== Records to use
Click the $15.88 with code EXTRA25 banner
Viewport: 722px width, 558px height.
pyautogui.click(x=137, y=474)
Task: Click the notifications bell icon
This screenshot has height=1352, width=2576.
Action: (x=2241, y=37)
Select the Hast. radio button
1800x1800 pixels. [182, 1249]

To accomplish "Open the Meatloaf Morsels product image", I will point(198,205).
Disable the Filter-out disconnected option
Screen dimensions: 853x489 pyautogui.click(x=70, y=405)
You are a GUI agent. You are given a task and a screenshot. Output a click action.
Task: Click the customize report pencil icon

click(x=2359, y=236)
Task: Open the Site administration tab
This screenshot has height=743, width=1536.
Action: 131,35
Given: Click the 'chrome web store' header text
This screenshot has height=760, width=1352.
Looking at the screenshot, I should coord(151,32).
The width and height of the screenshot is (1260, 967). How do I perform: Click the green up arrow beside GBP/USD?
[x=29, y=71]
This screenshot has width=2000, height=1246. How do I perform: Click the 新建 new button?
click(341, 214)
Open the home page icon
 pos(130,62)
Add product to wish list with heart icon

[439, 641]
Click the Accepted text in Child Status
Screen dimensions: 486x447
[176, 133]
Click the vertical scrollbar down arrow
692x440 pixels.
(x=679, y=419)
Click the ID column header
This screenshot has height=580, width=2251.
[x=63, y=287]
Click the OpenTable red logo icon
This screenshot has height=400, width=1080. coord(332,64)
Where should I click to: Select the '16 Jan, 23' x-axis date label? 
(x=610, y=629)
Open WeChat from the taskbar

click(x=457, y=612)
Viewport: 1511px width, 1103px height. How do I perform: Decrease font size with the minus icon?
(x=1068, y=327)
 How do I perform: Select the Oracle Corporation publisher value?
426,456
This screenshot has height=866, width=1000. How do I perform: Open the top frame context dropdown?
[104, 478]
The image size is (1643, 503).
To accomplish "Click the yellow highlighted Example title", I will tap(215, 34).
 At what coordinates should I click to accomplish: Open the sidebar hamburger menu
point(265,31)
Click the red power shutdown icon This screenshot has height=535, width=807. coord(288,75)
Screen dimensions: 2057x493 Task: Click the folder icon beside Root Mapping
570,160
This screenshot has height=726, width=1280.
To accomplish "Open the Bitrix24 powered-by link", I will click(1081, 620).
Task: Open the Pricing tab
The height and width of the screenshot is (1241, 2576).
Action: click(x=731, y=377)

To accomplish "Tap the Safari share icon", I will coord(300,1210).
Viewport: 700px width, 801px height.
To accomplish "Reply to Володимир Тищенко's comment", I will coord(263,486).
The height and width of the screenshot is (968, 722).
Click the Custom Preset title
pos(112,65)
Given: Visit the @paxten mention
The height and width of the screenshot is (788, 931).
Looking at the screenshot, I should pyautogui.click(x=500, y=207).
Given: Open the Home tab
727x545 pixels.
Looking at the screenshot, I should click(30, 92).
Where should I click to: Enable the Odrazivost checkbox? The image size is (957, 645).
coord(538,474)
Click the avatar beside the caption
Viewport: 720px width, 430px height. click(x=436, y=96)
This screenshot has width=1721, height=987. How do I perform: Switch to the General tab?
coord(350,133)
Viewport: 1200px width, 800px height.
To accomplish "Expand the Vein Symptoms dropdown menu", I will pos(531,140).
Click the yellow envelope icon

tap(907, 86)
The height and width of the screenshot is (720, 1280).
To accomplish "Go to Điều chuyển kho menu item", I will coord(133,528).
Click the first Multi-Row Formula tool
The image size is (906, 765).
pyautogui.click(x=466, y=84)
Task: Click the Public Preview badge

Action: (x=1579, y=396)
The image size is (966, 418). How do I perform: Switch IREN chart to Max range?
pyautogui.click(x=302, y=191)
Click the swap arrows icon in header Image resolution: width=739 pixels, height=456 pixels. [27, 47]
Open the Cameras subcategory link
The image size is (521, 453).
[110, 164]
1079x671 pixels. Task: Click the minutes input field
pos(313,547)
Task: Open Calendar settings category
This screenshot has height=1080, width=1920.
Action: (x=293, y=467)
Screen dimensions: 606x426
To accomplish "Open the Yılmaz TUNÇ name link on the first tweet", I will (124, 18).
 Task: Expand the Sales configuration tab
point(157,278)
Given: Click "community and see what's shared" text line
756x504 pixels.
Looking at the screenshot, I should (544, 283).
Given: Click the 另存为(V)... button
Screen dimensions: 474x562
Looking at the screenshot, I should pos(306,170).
====
» **Your goal**
Please rewrite the entries above as a JSON list of strings, one string per line, leaving out blank lines.

» **Right answer**
[
  "Click the $15.88 with code EXTRA25 banner",
  "Viewport: 722px width, 558px height.",
  "pyautogui.click(x=137, y=474)",
  "Task: Click the notifications bell icon",
  "This screenshot has height=1352, width=2576.",
  "Action: (x=2241, y=37)",
  "Select the Hast. radio button",
  "1800x1800 pixels. [182, 1249]",
  "To accomplish \"Open the Meatloaf Morsels product image\", I will point(198,205).",
  "Disable the Filter-out disconnected option",
  "Screen dimensions: 853x489 pyautogui.click(x=70, y=405)",
  "You are a GUI agent. You are given a task and a screenshot. Output a click action.",
  "Task: Click the customize report pencil icon",
  "click(x=2359, y=236)",
  "Task: Open the Site administration tab",
  "This screenshot has height=743, width=1536.",
  "Action: 131,35",
  "Given: Click the 'chrome web store' header text",
  "This screenshot has height=760, width=1352.",
  "Looking at the screenshot, I should coord(151,32).",
  "The width and height of the screenshot is (1260, 967). How do I perform: Click the green up arrow beside GBP/USD?",
  "[x=29, y=71]",
  "This screenshot has width=2000, height=1246. How do I perform: Click the 新建 new button?",
  "click(341, 214)",
  "Open the home page icon",
  " pos(130,62)",
  "Add product to wish list with heart icon",
  "[439, 641]",
  "Click the Accepted text in Child Status",
  "Screen dimensions: 486x447",
  "[176, 133]",
  "Click the vertical scrollbar down arrow",
  "692x440 pixels.",
  "(x=679, y=419)",
  "Click the ID column header",
  "This screenshot has height=580, width=2251.",
  "[x=63, y=287]",
  "Click the OpenTable red logo icon",
  "This screenshot has height=400, width=1080. coord(332,64)",
  "Where should I click to: Select the '16 Jan, 23' x-axis date label? ",
  "(x=610, y=629)",
  "Open WeChat from the taskbar",
  "click(x=457, y=612)",
  "Viewport: 1511px width, 1103px height. How do I perform: Decrease font size with the minus icon?",
  "(x=1068, y=327)",
  " How do I perform: Select the Oracle Corporation publisher value?",
  "426,456",
  "This screenshot has height=866, width=1000. How do I perform: Open the top frame context dropdown?",
  "[104, 478]",
  "The image size is (1643, 503).",
  "To accomplish \"Click the yellow highlighted Example title\", I will tap(215, 34).",
  " At what coordinates should I click to accomplish: Open the sidebar hamburger menu",
  "point(265,31)",
  "Click the red power shutdown icon This screenshot has height=535, width=807. coord(288,75)",
  "Screen dimensions: 2057x493 Task: Click the folder icon beside Root Mapping",
  "570,160",
  "This screenshot has height=726, width=1280.",
  "To accomplish \"Open the Bitrix24 powered-by link\", I will click(1081, 620).",
  "Task: Open the Pricing tab",
  "The height and width of the screenshot is (1241, 2576).",
  "Action: click(x=731, y=377)",
  "To accomplish \"Tap the Safari share icon\", I will coord(300,1210).",
  "Viewport: 700px width, 801px height.",
  "To accomplish \"Reply to Володимир Тищенко's comment\", I will coord(263,486).",
  "The height and width of the screenshot is (968, 722).",
  "Click the Custom Preset title",
  "pos(112,65)",
  "Given: Visit the @paxten mention",
  "The height and width of the screenshot is (788, 931).",
  "Looking at the screenshot, I should pyautogui.click(x=500, y=207).",
  "Given: Open the Home tab",
  "727x545 pixels.",
  "Looking at the screenshot, I should click(30, 92).",
  "Where should I click to: Enable the Odrazivost checkbox? The image size is (957, 645).",
  "coord(538,474)",
  "Click the avatar beside the caption",
  "Viewport: 720px width, 430px height. click(x=436, y=96)",
  "This screenshot has width=1721, height=987. How do I perform: Switch to the General tab?",
  "coord(350,133)",
  "Viewport: 1200px width, 800px height.",
  "To accomplish \"Expand the Vein Symptoms dropdown menu\", I will pos(531,140).",
  "Click the yellow envelope icon",
  "tap(907, 86)",
  "The height and width of the screenshot is (720, 1280).",
  "To accomplish \"Go to Điều chuyển kho menu item\", I will coord(133,528).",
  "Click the first Multi-Row Formula tool",
  "The image size is (906, 765).",
  "pyautogui.click(x=466, y=84)",
  "Task: Click the Public Preview badge",
  "Action: (x=1579, y=396)",
  "The image size is (966, 418). How do I perform: Switch IREN chart to Max range?",
  "pyautogui.click(x=302, y=191)",
  "Click the swap arrows icon in header Image resolution: width=739 pixels, height=456 pixels. [27, 47]",
  "Open the Cameras subcategory link",
  "The image size is (521, 453).",
  "[110, 164]",
  "1079x671 pixels. Task: Click the minutes input field",
  "pos(313,547)",
  "Task: Open Calendar settings category",
  "This screenshot has height=1080, width=1920.",
  "Action: (x=293, y=467)",
  "Screen dimensions: 606x426",
  "To accomplish \"Open the Yılmaz TUNÇ name link on the first tweet\", I will (124, 18).",
  " Task: Expand the Sales configuration tab",
  "point(157,278)",
  "Given: Click \"community and see what's shared\" text line",
  "756x504 pixels.",
  "Looking at the screenshot, I should (544, 283).",
  "Given: Click the 另存为(V)... button",
  "Screen dimensions: 474x562",
  "Looking at the screenshot, I should pos(306,170)."
]